Thomas a déjà été victime d’un accident de la route avec son bus. Après le choc, il a souhaité se rendre aux urgences pour un contrôle, ressentant une douleur à l’épaule. «Le lendemain, l’entreprise m’appelle non pas pour me demander comment j’allais, mais simplement pour savoir quand j’allais reprendre le travail», s’insurge-t-il. Contacté, le ministère de la Mobilité n’a pas été en mesure de préciser si les accidents routiers impliquant un bus étaient bien en hausse, mais a noté qu’en 2023, deux personnes ont été gravement blessées.
«On ne tiendra pas jusqu’à la fin de l’année»
Face à cette situation qu’ils jugent préoccupante, ces quatre chauffeurs ont décidé d’agir. Ils ont créé au sein de leur entreprise un collectif pour dénoncer leurs conditions de travail. Près de 50 conducteurs l’ont déjà rejoint. «Nous souhaitons simplement avoir une écoute et une meilleure organisation du temps de travail, pour éviter la surcharge et la fatigue. C’est notre dernier rempart, car on ne tiendra pas jusqu’à la fin de l’année», regrette Éric.
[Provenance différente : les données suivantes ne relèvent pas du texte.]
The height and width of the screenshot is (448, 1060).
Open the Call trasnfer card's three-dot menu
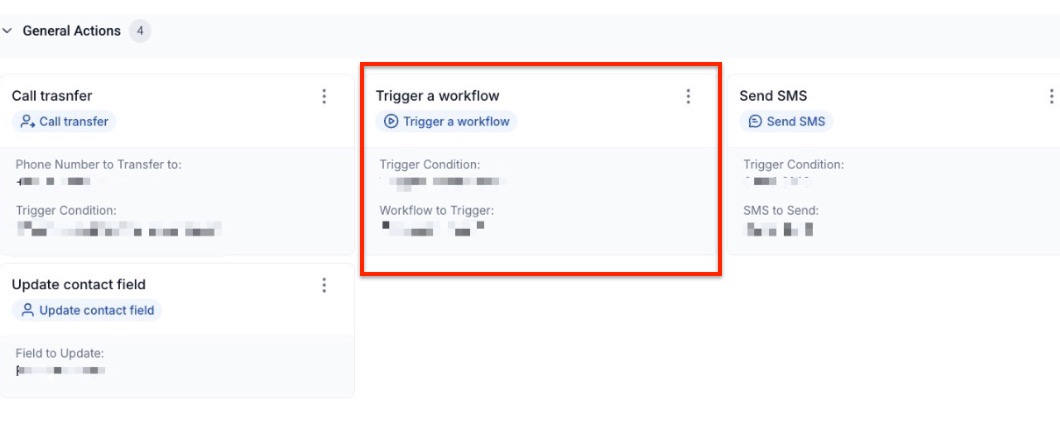(x=324, y=96)
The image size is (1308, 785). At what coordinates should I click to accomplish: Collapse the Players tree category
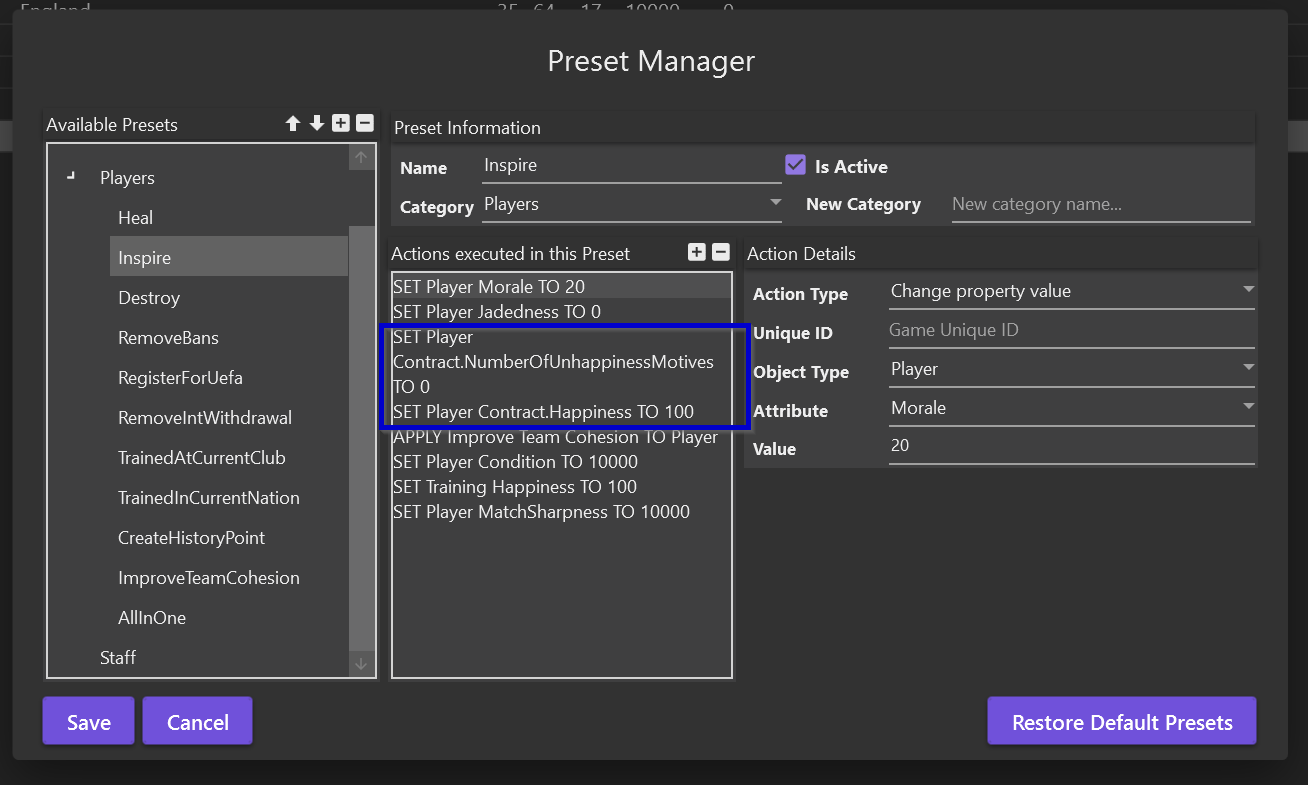[x=70, y=177]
Tous ont déjà pensé à simplement arrêter leur métier. Et ce, malgré un salaire très confortable. En moyenne, ces quatre chauffeurs gagnent entre 3 600 à 4 000 euros net par mois. «Nous sommes rémunérés sur la base d’un forfait de 173 heures. Mais, à cause de l’amplitude, nous restons parfois jusqu’à 250 heures sur notre lieu de travail. Et ces heures ne sont pas payées, car ce sont des pauses dues à l’amplitude. Mais justement, nous aimerions qu’elles le soient en partie, parce que ce sont des moments où nous sommes sur place. Souvent, on surveille le bus, c’est du travail quand même», explique un chauffeur. «Honnêtement, si rien ne change, je préfère partir. Parce que oui, c’est un très bon salaire, mais si c’est pour avoir une souffrance au travail, ce n’est pas la peine.»
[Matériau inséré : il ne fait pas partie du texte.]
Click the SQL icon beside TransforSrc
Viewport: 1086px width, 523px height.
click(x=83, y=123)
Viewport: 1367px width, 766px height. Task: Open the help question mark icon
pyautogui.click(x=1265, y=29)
Et ce salaire élevé semble, d’après ces conducteurs de bus, être de moins en moins attractif chez les nouveaux arrivants. «Certains restent deux ou trois mois et repartent. Même les frontaliers préfèrent rester dans leur pays, quitte à gagner moins, simplement pour avoir de meilleures conditions de travail. À cause de cette situation, nous sommes en manque de chauffeurs. Et forcément, cela aussi a un impact dans notre quotidien», confie Éric. Interrogée sur cette question, la FLEAA dit «de ne pas disposer de statistiques sur l’existence d’une pénurie de conducteurs de bus au Luxembourg».
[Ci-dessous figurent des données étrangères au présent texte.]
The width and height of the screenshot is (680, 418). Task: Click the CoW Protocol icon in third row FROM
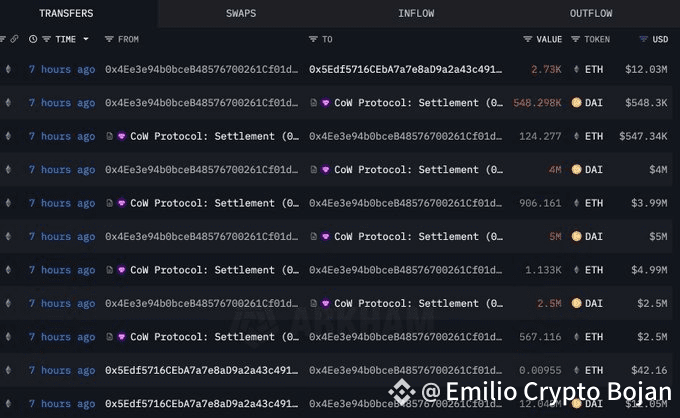122,136
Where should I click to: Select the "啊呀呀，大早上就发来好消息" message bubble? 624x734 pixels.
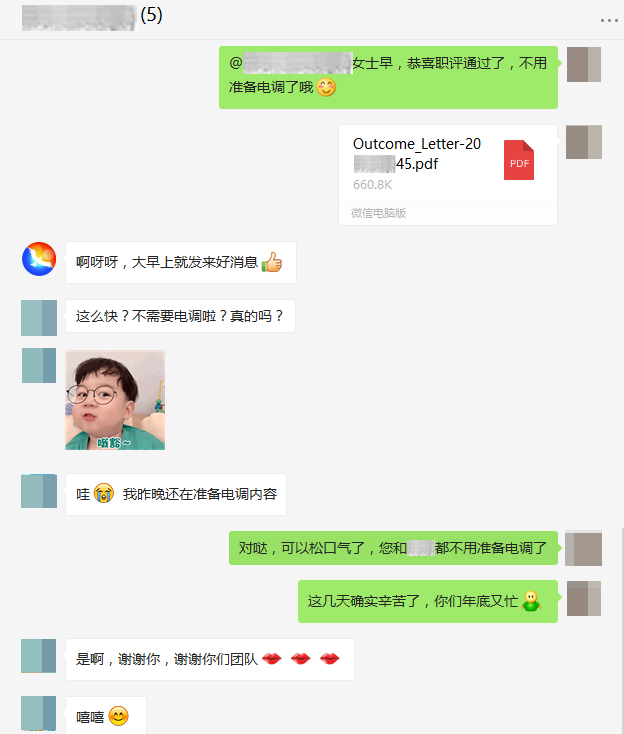(181, 262)
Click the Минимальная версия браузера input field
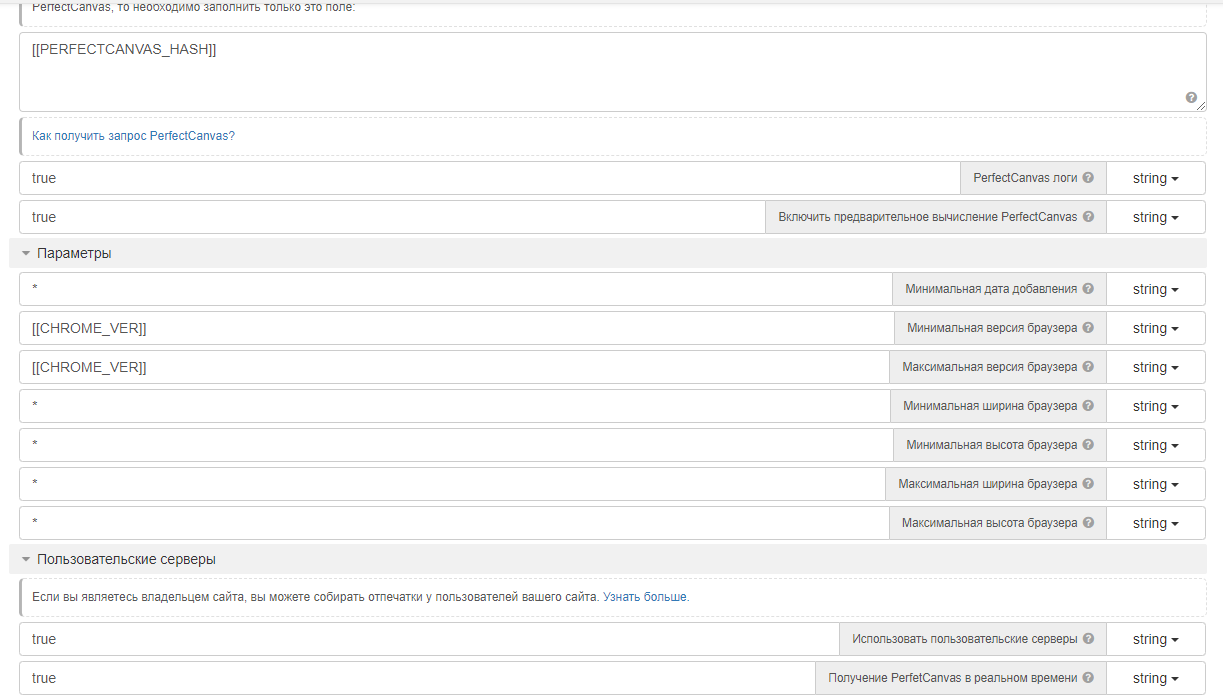This screenshot has height=699, width=1223. (x=456, y=328)

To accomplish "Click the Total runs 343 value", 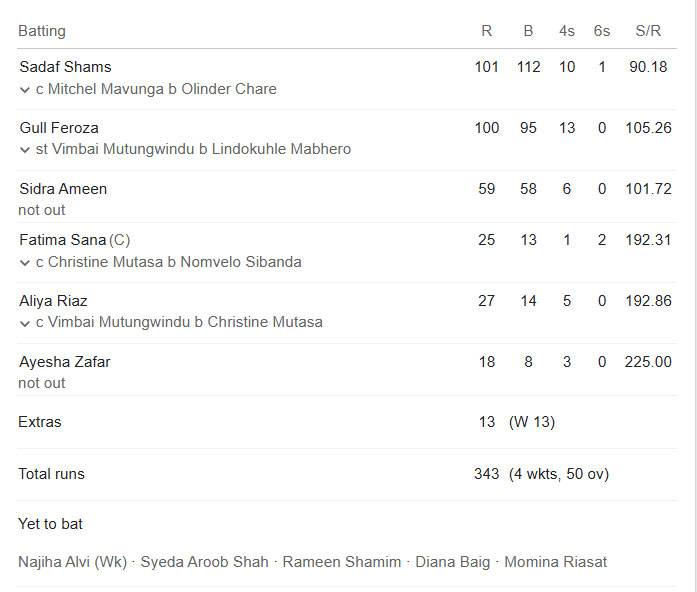I will pos(486,474).
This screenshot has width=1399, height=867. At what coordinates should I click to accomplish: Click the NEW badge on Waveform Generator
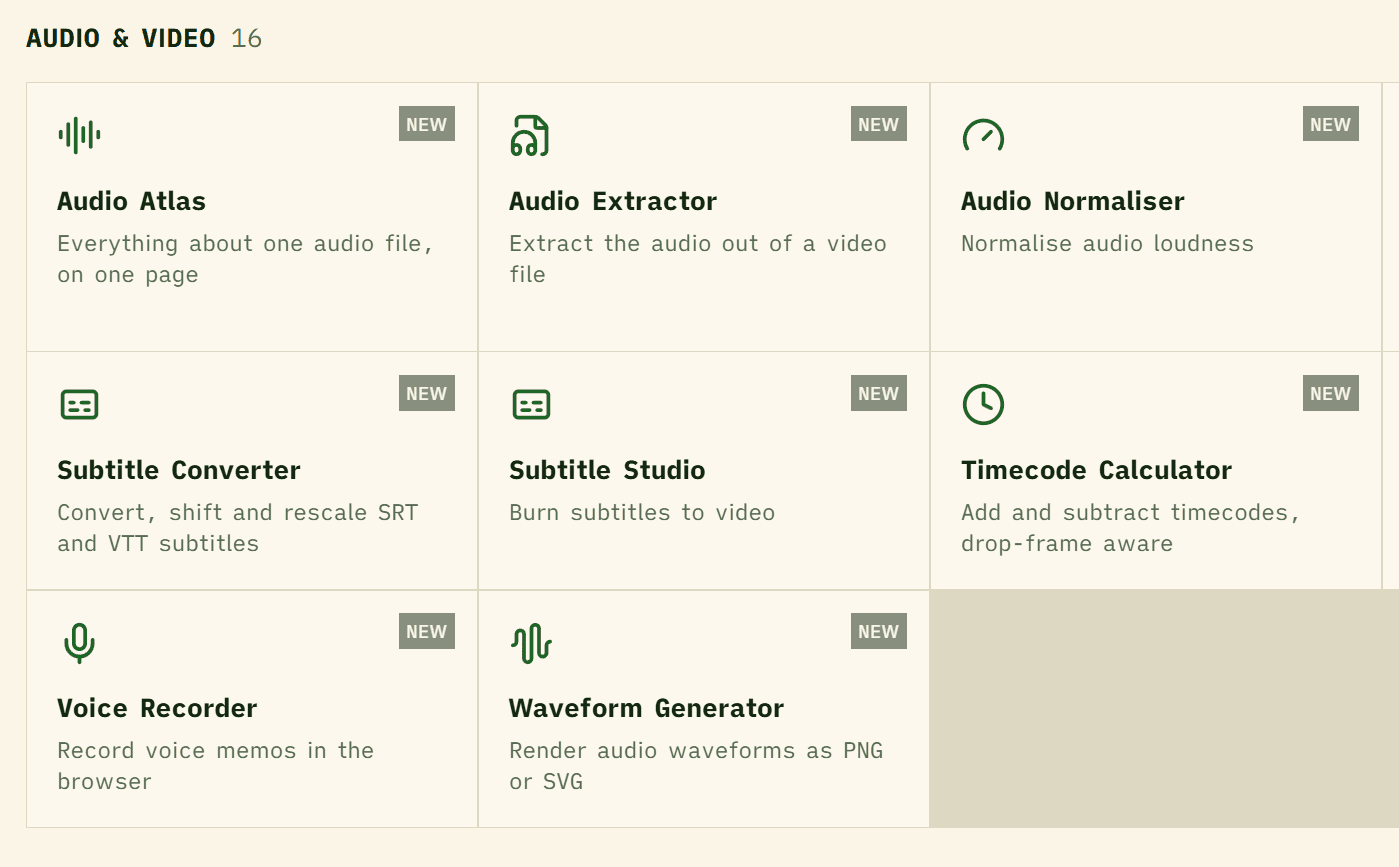pyautogui.click(x=879, y=631)
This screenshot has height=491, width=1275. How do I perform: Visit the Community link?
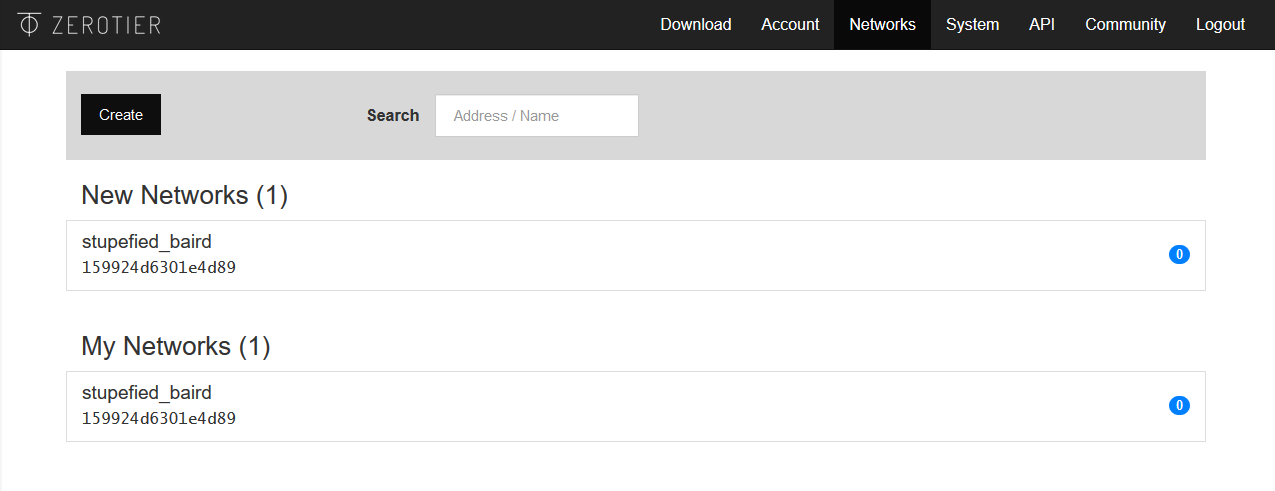coord(1125,25)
Si aucun dialogue n’est trouvé, ce collectif envisage des actions plus marquantes pour faire entendre leurs «voix». La Fédération luxembourgeoise des exploitants d’autobus et d’autocars, se dit, elle, être ouverte «au dialogue et à la discussion avec le collectif de chauffeurs de bus».
* Pour des raisons d’anonymat, les prénoms ont été modifiés.